Изменить стиль страницы

Как во всем в жизни, Толстой и в педагогической деятельности стремился к грандиозному и даже безусловному. Не обучение грамоте было ему нужно, а воспитание человеческого характера путем любви, свободы и знания. Нищенская программа наших школ была ему противна. Лучшим доказательством того, как верил он в детей и как высоко ценил их дарования, может служить статья из журнала “Ясная Поляна”, озаглавленная: “Кому у кого учиться писать (в смысле творчества): крестьянским ребятам у нас или нам у крестьянских ребят?” Оказывается, что и самому графу Толстому было небесполезно “сочинять” вместе с Федькой и Сенькой, то руководя ими, то подчиняясь им. Пусть читатель прочтет эту замечательную статью, краткая передача которой только бы испортила ее, – и он поймет то огромное и безусловное, что увлекало воображение графа Толстого во время его занятий с крестьянскими ребятами.

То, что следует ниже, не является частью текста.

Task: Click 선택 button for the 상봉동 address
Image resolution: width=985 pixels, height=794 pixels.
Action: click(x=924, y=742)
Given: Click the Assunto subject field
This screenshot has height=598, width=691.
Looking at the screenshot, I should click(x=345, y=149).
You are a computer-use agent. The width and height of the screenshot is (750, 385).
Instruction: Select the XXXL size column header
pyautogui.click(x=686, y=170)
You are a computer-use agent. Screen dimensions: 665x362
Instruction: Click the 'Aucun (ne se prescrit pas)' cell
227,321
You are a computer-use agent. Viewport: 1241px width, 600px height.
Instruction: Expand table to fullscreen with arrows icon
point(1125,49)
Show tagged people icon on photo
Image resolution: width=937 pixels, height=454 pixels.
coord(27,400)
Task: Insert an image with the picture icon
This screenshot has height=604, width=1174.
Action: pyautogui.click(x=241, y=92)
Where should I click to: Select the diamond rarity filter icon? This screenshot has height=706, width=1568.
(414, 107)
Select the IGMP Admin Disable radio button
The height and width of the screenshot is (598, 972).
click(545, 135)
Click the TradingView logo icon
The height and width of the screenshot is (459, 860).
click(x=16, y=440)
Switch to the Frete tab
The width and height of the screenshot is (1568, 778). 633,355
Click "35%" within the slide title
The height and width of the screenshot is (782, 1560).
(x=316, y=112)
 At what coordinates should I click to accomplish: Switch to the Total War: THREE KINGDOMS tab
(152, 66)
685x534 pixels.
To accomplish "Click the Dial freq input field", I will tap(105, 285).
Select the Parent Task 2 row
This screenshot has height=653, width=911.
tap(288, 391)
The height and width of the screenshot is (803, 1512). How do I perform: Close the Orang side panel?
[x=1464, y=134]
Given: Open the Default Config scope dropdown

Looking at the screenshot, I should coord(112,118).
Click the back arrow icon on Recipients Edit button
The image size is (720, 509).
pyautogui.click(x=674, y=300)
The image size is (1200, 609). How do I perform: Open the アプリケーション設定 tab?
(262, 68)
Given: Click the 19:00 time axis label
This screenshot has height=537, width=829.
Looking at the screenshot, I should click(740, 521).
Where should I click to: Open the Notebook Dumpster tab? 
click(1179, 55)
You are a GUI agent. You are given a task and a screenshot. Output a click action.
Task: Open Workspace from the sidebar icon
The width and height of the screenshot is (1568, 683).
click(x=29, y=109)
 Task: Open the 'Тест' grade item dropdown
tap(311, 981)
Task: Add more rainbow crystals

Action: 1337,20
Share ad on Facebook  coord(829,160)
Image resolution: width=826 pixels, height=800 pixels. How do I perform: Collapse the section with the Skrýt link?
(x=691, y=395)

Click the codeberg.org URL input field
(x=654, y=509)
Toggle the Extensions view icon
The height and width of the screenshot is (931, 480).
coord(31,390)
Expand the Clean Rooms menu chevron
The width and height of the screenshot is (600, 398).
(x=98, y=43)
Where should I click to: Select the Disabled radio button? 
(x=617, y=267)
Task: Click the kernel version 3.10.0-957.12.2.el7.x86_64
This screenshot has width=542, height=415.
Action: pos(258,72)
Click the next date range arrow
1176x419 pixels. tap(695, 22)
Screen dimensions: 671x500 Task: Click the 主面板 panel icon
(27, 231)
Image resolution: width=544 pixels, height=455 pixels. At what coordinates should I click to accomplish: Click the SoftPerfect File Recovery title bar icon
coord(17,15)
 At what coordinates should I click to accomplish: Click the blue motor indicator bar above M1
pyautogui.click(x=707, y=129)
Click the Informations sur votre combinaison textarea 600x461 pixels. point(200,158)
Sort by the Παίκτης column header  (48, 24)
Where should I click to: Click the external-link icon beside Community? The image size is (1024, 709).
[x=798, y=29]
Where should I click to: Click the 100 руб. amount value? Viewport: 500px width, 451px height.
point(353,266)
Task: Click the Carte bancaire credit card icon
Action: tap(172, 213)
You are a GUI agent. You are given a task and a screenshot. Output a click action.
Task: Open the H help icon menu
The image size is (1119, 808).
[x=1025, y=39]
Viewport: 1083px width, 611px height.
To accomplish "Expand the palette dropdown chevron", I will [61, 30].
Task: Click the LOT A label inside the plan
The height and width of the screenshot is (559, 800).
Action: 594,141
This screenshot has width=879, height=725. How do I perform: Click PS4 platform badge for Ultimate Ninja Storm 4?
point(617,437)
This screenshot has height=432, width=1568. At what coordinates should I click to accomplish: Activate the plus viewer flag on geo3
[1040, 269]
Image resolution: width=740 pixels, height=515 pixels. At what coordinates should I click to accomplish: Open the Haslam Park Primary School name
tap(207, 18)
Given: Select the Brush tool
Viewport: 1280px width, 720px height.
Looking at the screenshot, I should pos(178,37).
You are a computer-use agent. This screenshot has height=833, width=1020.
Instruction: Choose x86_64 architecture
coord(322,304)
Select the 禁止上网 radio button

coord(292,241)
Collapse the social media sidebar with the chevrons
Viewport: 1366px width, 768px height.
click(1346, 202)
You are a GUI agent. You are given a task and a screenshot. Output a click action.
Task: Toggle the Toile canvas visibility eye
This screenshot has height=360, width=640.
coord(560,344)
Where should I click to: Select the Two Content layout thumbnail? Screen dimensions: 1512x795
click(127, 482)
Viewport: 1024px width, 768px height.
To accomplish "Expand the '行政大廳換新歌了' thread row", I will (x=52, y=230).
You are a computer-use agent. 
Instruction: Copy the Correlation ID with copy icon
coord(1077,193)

ГЛАВА VIII. ПИСАТЕЛЬСКАЯ ДРАМА

Никогда раньше Толстой так тесно не сближался с крестьянским миром, как во время своего учительства в Яснополянской школе и мирового посредничества. Каждый день ему приходилось разговаривать с различными “опчествами” или депутатами этих обществ и вести долгие задушевные беседы с крестьянскими ребятами, – беседы, так подробно описанные в IV томе его сочинений. Но это-то сближение и послужило поводом к пересмотру им всех своих культурных теорий с точки зрения простого народа. Здесь-то и скрывается источник той писательской драмы, которая совершилась в 1861 и в 1862 годах и, вновь выплывши на сцену, 20 лет спустя довела Толстого до почти полного отрицания собственной художественной деятельности. Нужно ли народу, то есть массе, то есть, в сущности, всему человечеству, на котором культурные люди являются лишь наслоением, то, что я пишу? – После долгого мучительного анализа Толстой ответил: нет, не надо. Во имя чего я пишу? – задал он себе другой вопрос и опять-таки резко ответил себе: только во имя эгоизма, только во имя самоублажения. Отсюда ясный вывод: писательство – пустяки, потому что оно не нужно массе, и писательство вредно, безнравственно, скверно, потому что оно служит тому же алчному культурному я. А ведь смысл жизни в любви, самоотвержении. Влияние Руссо, отмеченное нами еще в годы юности, инстинктивное отвращение к легкой, веселой и распущенной жизни, которую вели петербургские литераторы 50-х годов, преклонение перед молчаливым героизмом севастопольских солдат, страх смерти, придававший всякой мысли и чувству пессимистическое настроение, – все это соединилось воедино, чтобы заставить писателя Толстого признать вред книгопечатания, а художника Толстого считать бесполезным или прямо вредным создание художественных произведений. Есть немало поэтических картин, где скульптор бросает свой резец и разбивает только что оконченную статую, где музыкант разбивает свой инструмент и так далее, но мотивом этого страшного недовольства художника собственным созданием всегда является невозможность достигнуть идеала. Этого мотива не было у Толстого. Его мера – не идеал искусства, а нужда и требование народа. Во имя этой нужды и требований он отрекся от господствовавшей в его время педагогики и от господствовавших в его время взглядов на литературу.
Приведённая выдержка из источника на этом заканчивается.